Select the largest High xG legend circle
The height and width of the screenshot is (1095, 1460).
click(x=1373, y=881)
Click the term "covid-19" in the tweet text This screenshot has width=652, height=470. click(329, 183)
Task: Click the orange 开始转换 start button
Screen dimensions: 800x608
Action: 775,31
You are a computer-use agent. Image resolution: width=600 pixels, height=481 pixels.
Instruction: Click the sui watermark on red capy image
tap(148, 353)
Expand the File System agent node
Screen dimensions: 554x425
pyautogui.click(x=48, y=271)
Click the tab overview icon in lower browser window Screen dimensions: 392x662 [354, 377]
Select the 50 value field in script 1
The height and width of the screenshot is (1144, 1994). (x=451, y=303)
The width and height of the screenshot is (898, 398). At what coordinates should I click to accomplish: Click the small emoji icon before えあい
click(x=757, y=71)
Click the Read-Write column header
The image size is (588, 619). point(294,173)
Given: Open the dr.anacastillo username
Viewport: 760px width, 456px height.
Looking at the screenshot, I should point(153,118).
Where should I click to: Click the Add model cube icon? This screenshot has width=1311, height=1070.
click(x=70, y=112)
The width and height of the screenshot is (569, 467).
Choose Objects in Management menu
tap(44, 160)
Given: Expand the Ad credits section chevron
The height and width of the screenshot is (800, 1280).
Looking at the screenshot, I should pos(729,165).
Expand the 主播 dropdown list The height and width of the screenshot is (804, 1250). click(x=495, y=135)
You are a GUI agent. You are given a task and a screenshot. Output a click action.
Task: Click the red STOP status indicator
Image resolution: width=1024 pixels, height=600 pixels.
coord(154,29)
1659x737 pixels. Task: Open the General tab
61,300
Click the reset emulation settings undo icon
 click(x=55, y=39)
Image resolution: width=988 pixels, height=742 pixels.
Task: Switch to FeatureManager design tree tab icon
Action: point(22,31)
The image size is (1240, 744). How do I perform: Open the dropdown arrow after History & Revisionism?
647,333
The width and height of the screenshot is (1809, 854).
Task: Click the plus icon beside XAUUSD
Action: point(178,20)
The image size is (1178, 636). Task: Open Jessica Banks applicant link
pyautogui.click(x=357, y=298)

****************

Exercise brief: Everything in the listing is to be restated exactly.

Response to the task:
Select the largest High xG legend circle
The height and width of the screenshot is (1095, 1460).
click(x=1373, y=881)
Click the term "covid-19" in the tweet text This screenshot has width=652, height=470. click(329, 183)
Task: Click the orange 开始转换 start button
Screen dimensions: 800x608
Action: 775,31
You are a computer-use agent. Image resolution: width=600 pixels, height=481 pixels.
Instruction: Click the sui watermark on red capy image
tap(148, 353)
Expand the File System agent node
Screen dimensions: 554x425
pyautogui.click(x=48, y=271)
Click the tab overview icon in lower browser window Screen dimensions: 392x662 [354, 377]
Select the 50 value field in script 1
The height and width of the screenshot is (1144, 1994). (x=451, y=303)
The width and height of the screenshot is (898, 398). At what coordinates should I click to accomplish: Click the small emoji icon before えあい
click(x=757, y=71)
Click the Read-Write column header
The image size is (588, 619). point(294,173)
Given: Open the dr.anacastillo username
Viewport: 760px width, 456px height.
Looking at the screenshot, I should point(153,118).
Where should I click to: Click the Add model cube icon? This screenshot has width=1311, height=1070.
click(x=70, y=112)
The width and height of the screenshot is (569, 467).
Choose Objects in Management menu
tap(44, 160)
Given: Expand the Ad credits section chevron
The height and width of the screenshot is (800, 1280).
Looking at the screenshot, I should pos(729,165).
Expand the 主播 dropdown list The height and width of the screenshot is (804, 1250). click(x=495, y=135)
You are a GUI agent. You are given a task and a screenshot. Output a click action.
Task: Click the red STOP status indicator
Image resolution: width=1024 pixels, height=600 pixels.
coord(154,29)
1659x737 pixels. Task: Open the General tab
61,300
Click the reset emulation settings undo icon
 click(x=55, y=39)
Image resolution: width=988 pixels, height=742 pixels.
Task: Switch to FeatureManager design tree tab icon
Action: point(22,31)
The image size is (1240, 744). How do I perform: Open the dropdown arrow after History & Revisionism?
647,333
The width and height of the screenshot is (1809, 854).
Task: Click the plus icon beside XAUUSD
Action: point(178,20)
The image size is (1178, 636). Task: Open Jessica Banks applicant link
pyautogui.click(x=357, y=298)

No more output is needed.